Donc ça restait LE bar où tout le monde est déjà venu prendre l’apéro, ou bien se finir. Un monument local. S’y tiennent régulièrement des afters-shooters-fumeurs à huis pas si clos. Enfin s’y tenaient. Le corps collectif est traumatisé : les couteaux ont lacéré une partie du tissu commun.

Je viens de voir des flics pousser violemment une figure de la rue, qui gueule tout seul et crache partout tout le temps, il promenait sa bière et son chien à 3 pattes un peu trop près des rubalises. ’Dégage !’

On est tous des chiens à trois pattes

Dans la rue, il y a encore des exilés qui tournent en solo ou par deux, parfois sur les vélos de récup de l’atelier partagé : car c’est aussi ça Romans, une multitude associative et solidaire, depuis 40 ans. La mairie a d’emblée attaqué les assos qui louent des apparts pour les sans-papiers. Des “irresponsables” selon elle. Décidément... Les ’jeunes migrants’ partagent encore le sourire avec qui veut bien, mais forcément, en les croisant tout le monde y pense. C’était déjà le cas avant, mais alors là, ils vont en subir, des regards – si ce n’est plus. Comment on va faire maintenant ? J’espère que cette ville va rester respirable pour eux et qu’ils ne vont pas nous abandonner là, sur les terrasses d’un monde bientôt ré-ouvert, ou refermé.

Soudanais ?

S’ils ont le même âge que nous, les mêmes baskets, les mêmes téléphones, les Soudanais viennent d’un des pays martyrs de notre époque, et n’oublions jamais que nous sommes l’époque. Le Soudan a été ravagé par les famines, la sécheresse et les guerres. L’esclavage y est une tradition ancestrale. La plupart des jeunes qui fuient, pour vivre, passent ensuite par l’enfer libyen. Ils ne racontent pas, mais ils disent avoir désespéré de ne pas pouvoir se donner la mort. On est tous sur la même planète, qu’on dit ? Alors qu’on ne s’étonne plus quand le mal se répercute ici aussi, quand ça nous éclabousse jusqu’à l’intime : on boit des coups toute l’année devant eux, condamnés qu’ils sont à rester au banc (sauf pendant les périodes de confinement), à chercher encore, sur leur écran, une voie d’accès dans cet escape game grandeur nature. Nos regards attablés sont les coups de l’âme.
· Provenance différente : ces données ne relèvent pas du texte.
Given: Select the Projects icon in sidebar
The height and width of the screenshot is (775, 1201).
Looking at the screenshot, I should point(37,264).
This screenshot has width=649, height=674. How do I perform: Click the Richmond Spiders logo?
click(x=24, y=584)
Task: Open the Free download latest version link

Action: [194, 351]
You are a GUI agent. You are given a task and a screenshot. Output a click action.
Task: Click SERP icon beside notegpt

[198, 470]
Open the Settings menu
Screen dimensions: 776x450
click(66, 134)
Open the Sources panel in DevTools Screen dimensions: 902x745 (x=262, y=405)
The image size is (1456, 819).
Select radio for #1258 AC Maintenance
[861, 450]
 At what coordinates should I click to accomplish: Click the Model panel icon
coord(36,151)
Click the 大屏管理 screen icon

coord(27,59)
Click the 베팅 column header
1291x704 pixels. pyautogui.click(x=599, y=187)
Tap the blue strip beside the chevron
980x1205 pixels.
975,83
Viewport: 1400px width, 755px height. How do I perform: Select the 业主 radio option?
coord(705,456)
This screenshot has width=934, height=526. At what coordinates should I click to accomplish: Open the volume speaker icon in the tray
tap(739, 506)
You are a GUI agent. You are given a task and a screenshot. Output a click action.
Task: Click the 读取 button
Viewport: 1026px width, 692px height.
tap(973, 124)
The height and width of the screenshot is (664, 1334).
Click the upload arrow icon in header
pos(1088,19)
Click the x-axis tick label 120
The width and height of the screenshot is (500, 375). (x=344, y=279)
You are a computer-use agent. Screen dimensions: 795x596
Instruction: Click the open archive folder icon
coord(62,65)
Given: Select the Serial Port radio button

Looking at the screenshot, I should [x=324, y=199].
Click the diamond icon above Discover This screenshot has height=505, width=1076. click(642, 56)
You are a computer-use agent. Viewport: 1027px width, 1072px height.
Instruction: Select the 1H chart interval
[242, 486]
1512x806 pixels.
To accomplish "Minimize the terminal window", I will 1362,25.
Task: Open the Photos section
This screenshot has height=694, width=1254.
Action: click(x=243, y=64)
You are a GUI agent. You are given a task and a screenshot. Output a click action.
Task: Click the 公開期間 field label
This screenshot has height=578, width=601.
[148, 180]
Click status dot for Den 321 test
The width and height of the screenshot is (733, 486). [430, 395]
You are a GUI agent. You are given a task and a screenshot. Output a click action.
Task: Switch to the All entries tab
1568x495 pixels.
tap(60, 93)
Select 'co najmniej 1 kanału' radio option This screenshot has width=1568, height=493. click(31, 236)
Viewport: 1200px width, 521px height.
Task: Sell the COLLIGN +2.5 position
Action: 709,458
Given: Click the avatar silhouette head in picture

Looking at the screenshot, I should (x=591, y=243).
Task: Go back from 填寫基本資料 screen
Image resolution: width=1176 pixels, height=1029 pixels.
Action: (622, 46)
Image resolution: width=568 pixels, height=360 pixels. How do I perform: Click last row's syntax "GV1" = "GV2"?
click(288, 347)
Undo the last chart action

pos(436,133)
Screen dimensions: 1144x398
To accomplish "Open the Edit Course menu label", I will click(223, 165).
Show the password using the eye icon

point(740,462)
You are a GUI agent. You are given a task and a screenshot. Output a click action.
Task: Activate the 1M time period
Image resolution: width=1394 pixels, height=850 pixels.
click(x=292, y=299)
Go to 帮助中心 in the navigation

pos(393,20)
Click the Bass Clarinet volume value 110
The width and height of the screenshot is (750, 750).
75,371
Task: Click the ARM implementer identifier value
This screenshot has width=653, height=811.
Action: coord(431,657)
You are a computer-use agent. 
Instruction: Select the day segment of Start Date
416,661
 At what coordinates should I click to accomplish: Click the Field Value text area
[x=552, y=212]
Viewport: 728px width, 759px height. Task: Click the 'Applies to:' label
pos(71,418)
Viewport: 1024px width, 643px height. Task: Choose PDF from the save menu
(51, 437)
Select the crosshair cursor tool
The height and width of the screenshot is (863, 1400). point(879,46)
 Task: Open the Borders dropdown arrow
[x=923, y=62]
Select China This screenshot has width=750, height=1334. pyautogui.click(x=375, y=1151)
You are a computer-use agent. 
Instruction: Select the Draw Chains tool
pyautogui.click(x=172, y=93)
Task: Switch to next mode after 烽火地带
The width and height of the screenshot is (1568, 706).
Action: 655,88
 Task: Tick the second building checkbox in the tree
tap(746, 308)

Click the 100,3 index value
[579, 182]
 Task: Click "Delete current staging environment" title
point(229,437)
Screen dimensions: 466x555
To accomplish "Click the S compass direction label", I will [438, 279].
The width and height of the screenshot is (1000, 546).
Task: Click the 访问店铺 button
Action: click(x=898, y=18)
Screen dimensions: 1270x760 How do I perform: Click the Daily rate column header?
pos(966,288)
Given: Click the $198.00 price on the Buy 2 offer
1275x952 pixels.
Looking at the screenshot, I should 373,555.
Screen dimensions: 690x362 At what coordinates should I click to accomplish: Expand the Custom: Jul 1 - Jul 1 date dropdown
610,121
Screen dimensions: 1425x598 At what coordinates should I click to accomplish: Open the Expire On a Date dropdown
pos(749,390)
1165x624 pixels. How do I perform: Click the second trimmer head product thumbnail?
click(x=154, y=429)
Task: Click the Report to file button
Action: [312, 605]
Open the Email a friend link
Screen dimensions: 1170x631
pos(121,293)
’Soudanais’, des grands médias aux petits habitants, ce mot court sur les bouches, comme s’il désignait une maladie. Qui se souvient, à Romans ou ailleurs, que les Soudanais et notamment les Soudanaises en première ligne, ont offert une grande victoire au camp de la liberté, dont on se réclame si fièrement quand on est éméchés ? Depuis leur catastrophe, ils et elles ont encore eu la force d’allumer la flamme de 2019 en faisant tomber le plus vieux dictateur en place. (Il venait d’augmenter le prix de l’essence. Ça vous rappelle rien ? La “hausse du prix de la vie”, ça va revenir vite, partout.) Le dernier de l’ancien régime qui est tombé, ça, c’est les Soudanais, et sur ce coup là, ils sont peut-être plus Français que d’autres. Patrie de la Révolution ? C’est à eux que l’on doit d’avoir fait refleurir le printemps de 2011.

En tous cas, pour celles et ceux qui viennent d’un tel pays, qui ont subi le pire, ’Covid’, on peut pas vraiment imaginer ce que ça veut dire. A part que tout a concrètement changé : ils ne peuvent plus aller respirer dehors. Vous pensez qu’ils ont une famille avec qui faire Skype dans leur jardin ? Le virus, c’est un machin qui prive de soleil et rend tout le monde bizarre. Peut-être que quand on est déjà un peu mort au fond de soi, il en faut pas beaucoup plus pour éclater. Sur les bancs, les autres galériens savent très bien que ça aurait pu être un autre, peut-être même eux. Sauf s’ils ont assez de papiers pour avoir accès à ce qu’on appelle des soins, en psychiatrie, ou ce qu’il en reste. Pas besoin de l’amener à la police anti-terroriste, ici on sait très bien que la souffrance et la folie n’ont ni pays d’origine, ni religion.

Ni réseau, ni raison : un craquement du monde, notre monde.

Quelques temps avant sa chute, le chef génocidaire de Khartoum était invité en Syrie, où son homologue trône encore, sur un bain de sang : la contre-révolution à l’état pur. Mais, comme les gouvernants du monde entier, Bachar sait très bien que depuis, le vent de la révolte a renversé Bachir. Gageons que cette force-là, toute aussi constitutive de notre époque, souffle elle aussi jusque Romans-Sur-Isère, et que d’ici là, on aura profité de la situation pour avancer dans l’auto-organisation.